Pouch type products generally similar in shape and form to nicotine-containing pouches set forth as snuff bag compositions E-J in Example 1 of US Pat. Pub. No. 2009/0293895 to Axelsson et al. are produced using generally similar excipient ingredients and processing conditions used for the manufacture of those pouch type products, except that an additional 1 mg of nicotine is incorporated within the formulation employed to manufacture that pouch product. The additional nicotine is provided by the addition of a sufficient amount of nicotine levulinate to provide the 1 mg of nicotine. Each pouch type product possesses about 7 mg nicotine. As such, an excipient possessing a levulinate moiety is incorporated within the overall composition of that pouch product.

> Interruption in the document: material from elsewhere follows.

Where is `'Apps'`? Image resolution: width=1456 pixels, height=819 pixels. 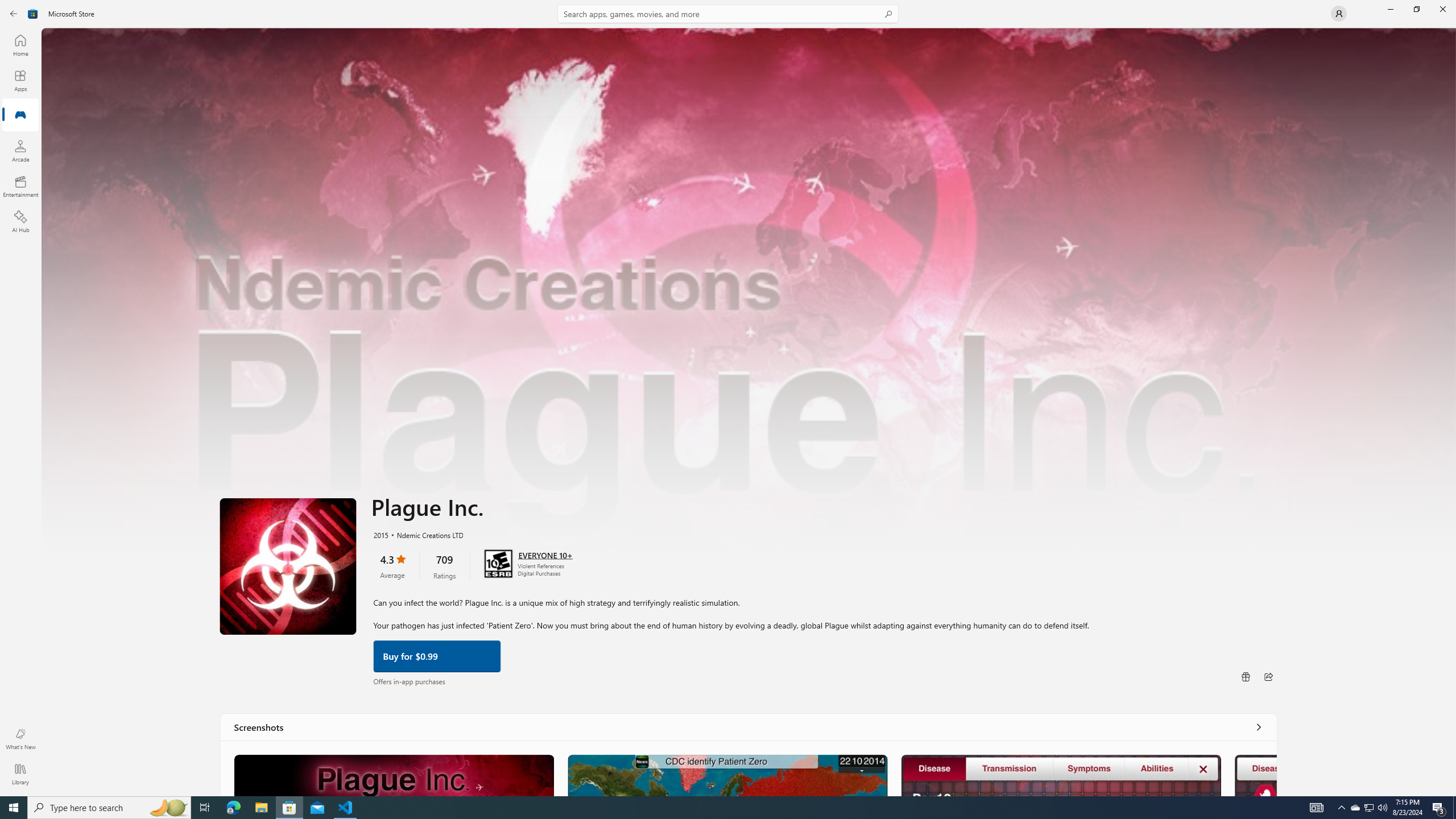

A spray formulation generally similar to a nicotine-containing spray formulation designated as Composition A and set forth in Example 1 of US Pat. Pub. No. 2009/0023819 to Axelsson is prepared, except that 0.5 mg of sodium levulinate is incorporated into that formulation.
A spray formulation generally similar to a nicotine-containing spray formulation commercially available as Zonnic (distributed by Niconovum A.B.) is prepared, except that an additional 0.5 mg of nicotine and 1 mg of sodium levulinate is incorporated into that formulation.
A spray formulation generally similar to a nicotine-containing spray formulation commercially available as Zonnic (distributed by Niconovum A.B.) is prepared, except that sufficient nicotine levulinate is incorporated into the formulation to double the amount of nicotine within the formulation.